観光客を呼びたいのに、肉なし島ではあんまりだしなあ。
「午後からはリリーフィフィと一緒に、塔の地下のダンジョンに行ってきた。魔物の強さは魔境くらいだな」
『君にとってはハイキングみたいなものなんだろう?』
「まあ。三時間くらいうろついてたんだけど、初めて行ったところだからどこに稼げる魔物がいるかわかんなかった。

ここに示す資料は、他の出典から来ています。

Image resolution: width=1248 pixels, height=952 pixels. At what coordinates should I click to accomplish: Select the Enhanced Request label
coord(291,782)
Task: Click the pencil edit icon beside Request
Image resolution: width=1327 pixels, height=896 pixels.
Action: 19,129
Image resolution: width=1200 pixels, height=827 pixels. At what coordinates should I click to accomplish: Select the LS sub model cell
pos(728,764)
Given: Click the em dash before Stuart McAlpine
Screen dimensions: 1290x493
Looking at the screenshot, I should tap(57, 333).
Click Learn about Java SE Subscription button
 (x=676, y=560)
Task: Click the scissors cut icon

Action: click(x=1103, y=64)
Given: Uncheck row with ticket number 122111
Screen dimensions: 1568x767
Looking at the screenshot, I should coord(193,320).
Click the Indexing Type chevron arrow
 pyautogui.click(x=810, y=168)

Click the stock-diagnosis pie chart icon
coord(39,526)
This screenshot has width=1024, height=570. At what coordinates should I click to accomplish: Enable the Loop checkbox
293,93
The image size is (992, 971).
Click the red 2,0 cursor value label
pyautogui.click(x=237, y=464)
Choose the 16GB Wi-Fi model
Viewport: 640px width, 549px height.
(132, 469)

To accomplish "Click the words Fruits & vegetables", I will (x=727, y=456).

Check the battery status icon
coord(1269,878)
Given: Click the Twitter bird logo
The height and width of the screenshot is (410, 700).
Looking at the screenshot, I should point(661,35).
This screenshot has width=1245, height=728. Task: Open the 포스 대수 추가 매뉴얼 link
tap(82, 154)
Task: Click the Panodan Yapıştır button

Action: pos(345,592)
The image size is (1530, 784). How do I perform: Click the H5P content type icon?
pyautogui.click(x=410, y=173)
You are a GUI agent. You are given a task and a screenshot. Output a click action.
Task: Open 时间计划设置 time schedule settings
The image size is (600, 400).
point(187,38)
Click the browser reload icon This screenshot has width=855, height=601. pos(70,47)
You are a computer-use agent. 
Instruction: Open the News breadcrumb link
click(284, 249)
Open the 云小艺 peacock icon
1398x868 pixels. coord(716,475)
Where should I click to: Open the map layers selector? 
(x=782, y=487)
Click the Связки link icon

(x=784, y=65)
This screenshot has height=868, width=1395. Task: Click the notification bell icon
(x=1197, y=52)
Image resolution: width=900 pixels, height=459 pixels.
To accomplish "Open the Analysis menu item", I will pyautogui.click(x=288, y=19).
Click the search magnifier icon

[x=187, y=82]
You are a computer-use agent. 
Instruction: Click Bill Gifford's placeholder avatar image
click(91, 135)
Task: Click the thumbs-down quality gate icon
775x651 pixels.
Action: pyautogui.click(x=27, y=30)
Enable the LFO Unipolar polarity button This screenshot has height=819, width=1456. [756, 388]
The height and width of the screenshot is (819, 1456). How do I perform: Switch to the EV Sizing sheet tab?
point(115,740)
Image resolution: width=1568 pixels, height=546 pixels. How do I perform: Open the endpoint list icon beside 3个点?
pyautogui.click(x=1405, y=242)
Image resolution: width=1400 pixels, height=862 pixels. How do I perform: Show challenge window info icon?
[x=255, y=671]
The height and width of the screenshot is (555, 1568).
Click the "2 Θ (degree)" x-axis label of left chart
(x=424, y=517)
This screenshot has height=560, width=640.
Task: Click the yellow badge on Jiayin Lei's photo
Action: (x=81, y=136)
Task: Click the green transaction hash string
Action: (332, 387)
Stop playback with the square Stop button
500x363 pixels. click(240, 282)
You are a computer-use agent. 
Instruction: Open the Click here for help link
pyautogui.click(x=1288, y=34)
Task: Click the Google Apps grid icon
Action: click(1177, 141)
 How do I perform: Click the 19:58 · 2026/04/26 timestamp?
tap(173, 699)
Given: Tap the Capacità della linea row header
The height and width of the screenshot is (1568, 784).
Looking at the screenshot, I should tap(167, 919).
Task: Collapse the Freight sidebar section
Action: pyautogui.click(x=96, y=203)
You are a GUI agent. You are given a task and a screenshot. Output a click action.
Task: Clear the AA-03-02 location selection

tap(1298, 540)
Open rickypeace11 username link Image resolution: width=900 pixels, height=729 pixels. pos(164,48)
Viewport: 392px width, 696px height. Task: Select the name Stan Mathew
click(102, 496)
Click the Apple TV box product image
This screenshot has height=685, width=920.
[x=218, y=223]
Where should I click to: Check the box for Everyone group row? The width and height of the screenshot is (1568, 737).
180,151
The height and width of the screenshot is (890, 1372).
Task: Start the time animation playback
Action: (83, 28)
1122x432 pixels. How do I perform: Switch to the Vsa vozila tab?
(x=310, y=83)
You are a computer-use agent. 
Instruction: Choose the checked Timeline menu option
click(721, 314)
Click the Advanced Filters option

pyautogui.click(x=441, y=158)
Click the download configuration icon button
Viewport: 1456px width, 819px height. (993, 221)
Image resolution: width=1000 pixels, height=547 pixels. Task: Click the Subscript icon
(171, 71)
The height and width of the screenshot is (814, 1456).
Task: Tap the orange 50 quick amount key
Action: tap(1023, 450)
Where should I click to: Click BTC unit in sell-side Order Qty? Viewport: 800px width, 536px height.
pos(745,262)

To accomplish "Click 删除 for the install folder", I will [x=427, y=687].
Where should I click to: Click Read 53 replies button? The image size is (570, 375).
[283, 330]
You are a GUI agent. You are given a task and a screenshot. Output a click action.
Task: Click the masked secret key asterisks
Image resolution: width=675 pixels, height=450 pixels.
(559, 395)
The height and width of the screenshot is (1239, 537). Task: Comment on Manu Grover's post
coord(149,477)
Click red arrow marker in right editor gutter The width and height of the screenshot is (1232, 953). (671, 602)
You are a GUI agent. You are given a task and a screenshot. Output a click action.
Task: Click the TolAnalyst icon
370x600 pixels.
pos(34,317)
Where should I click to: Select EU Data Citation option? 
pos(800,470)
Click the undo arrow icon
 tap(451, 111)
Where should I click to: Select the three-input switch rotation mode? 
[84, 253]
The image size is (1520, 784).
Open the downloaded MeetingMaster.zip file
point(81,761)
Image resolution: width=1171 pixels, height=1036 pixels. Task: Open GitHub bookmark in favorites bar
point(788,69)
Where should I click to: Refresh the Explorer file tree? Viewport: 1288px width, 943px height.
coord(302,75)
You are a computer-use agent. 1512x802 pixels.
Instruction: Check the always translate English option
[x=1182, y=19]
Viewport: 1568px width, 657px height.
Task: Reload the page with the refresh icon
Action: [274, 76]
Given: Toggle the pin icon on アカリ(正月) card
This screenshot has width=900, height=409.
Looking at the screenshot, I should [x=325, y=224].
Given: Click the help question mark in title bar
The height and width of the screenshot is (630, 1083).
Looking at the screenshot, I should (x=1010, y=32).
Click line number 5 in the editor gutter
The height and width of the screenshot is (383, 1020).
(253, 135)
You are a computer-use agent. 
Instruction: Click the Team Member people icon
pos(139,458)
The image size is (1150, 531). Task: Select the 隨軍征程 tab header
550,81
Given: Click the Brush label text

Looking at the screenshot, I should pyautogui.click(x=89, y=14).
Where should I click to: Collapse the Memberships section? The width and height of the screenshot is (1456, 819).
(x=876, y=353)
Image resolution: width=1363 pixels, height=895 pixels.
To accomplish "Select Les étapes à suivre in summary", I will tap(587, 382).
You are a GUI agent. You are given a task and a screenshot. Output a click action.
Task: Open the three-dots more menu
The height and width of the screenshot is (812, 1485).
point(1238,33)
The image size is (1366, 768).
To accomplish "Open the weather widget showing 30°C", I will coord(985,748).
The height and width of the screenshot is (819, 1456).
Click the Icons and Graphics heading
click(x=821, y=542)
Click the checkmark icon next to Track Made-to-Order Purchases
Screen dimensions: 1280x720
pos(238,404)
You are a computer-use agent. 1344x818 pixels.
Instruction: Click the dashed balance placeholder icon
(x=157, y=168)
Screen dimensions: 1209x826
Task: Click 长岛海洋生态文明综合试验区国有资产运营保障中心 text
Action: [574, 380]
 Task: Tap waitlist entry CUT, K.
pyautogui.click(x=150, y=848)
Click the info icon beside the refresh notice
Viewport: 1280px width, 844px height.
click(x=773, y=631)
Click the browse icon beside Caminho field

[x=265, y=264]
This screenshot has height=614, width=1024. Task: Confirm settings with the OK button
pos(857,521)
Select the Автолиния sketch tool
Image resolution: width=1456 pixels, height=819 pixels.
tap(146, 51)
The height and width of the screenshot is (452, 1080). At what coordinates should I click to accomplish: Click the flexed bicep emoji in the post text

残念」
今日は行くことに意義があった。
塔の地下はあんなふうになってたんだな。
リリーもフィフィも収獲ありだったから万歳だろ。
「で、夜はイシュトバーンさん家でごちそーになった。画集第二弾帝国版用の原画が二枚できたんでもらってきたよ」
『君と女神様のやつか?』
「そうそう。超セクシーだよ。画集帝国版はまだ先になりそうだけど、緑の民をやる気にさせとかないといけないじゃん? 金属版を作ってもらおうかなと思って」
『ポスター販売は可で?』
「もちろん」
『いいんじゃないか? 明日にでも持っていきなよ』
「いや、明日はサラセニア行くんだ。ちょっと帰りの時間が読めなくて」
ガリアの王様連れなので、派手な行動は控えるつもりだ。
まだ街中に騎士団が闊歩しててピリピリしてるようなら、もう二、三日後に出直すべし。
しかし誰が敵なのかくらいは最低知っておきたいし、可能であれば反クーデター派と渡りをつけたい。
『気をつけろよ?』
「わかってる。明日の報告期待してて。じゃサイナスさん、おやすみなさい」
『ああ、御苦労だったね。おやすみ』
「ヴィル、ありがとう。通常任務に戻ってね」
『はいだぬ!』
明日はサラセニアの首都ウトゥリクを練り歩くのだ。